チャボタイゲキ(トウダイグサ科)[矮鶏大戟]

畑や荒れ地に生え、高さ5-35cmになるヨーロッパ~西アジア原産の1年生の帰化植物。
江戸時代の天明年間に長崎付近でカール・ペーテル・ツンベルクによって報告されている。現在は関東、近畿などで生育の報告がある。多くはないが、少しずつ殖えているような気がする。
名の由来は、タカトウダイの根を乾燥したものを漢方で大戟<タイゲキ>といい、トウダイグサの仲間を一般にタイゲキとよぶが、その中でも丈が低いことから鶏の小型品種であるチャボの名を冠したもの。
なお、チャボの名がある植物は意外に多く、「日本維管束植物目録」(2012年北隆館)でも35種ほど数えられる。
茎は無毛で軟らかく、上部でよく枝を分ける。陽光地では赤みを帯び、切ると乳液が出る。
葉は両面無毛で、茎の下部では互生し、長さ1-3cm、幅0.5-1cmの広楕円形~卵形で全縁、先は円く短い柄がある。托葉はない。茎の先端部では3個が輪生する。
茎の先端の杯状花序に目立たない黄緑色の花をつける。苞は3角形~菱形。雄花の4個の腺体の両端に2本の細長い角状の付属体がある。雌花は1個。

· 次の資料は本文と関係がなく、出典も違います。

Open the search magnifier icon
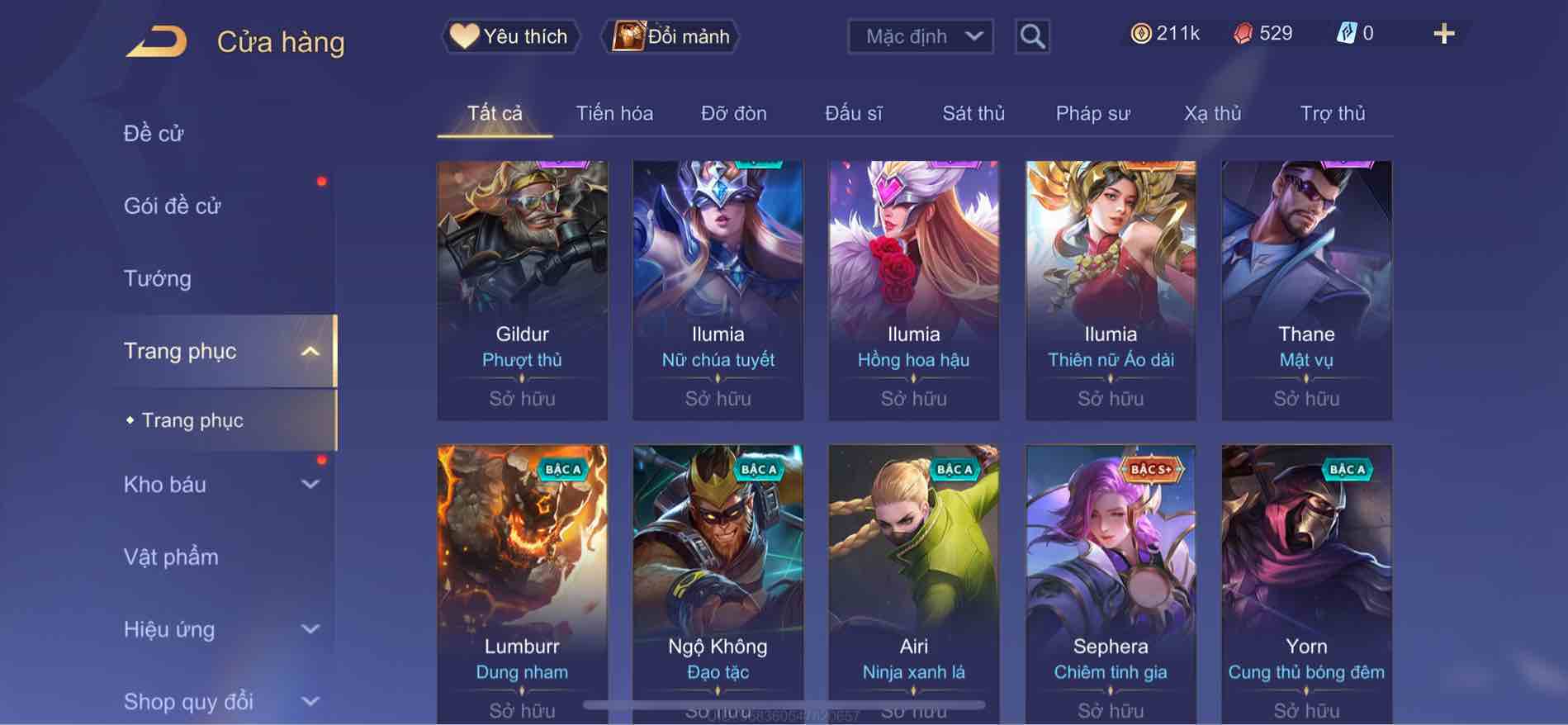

果実は直径2-2.5mmの卵形の蒴果。うつむいていた蒴果は熟すと上を向き、裂開して種子を飛ばす。種子の表面はくぼみがある。
花期:ほぼ一年中
分布:帰化植物
撮影:2010.3.12 東京都文京区
チャボタイゲキ-2
種子散布後の果柄が直立する。基部にはまだ雄花が見える。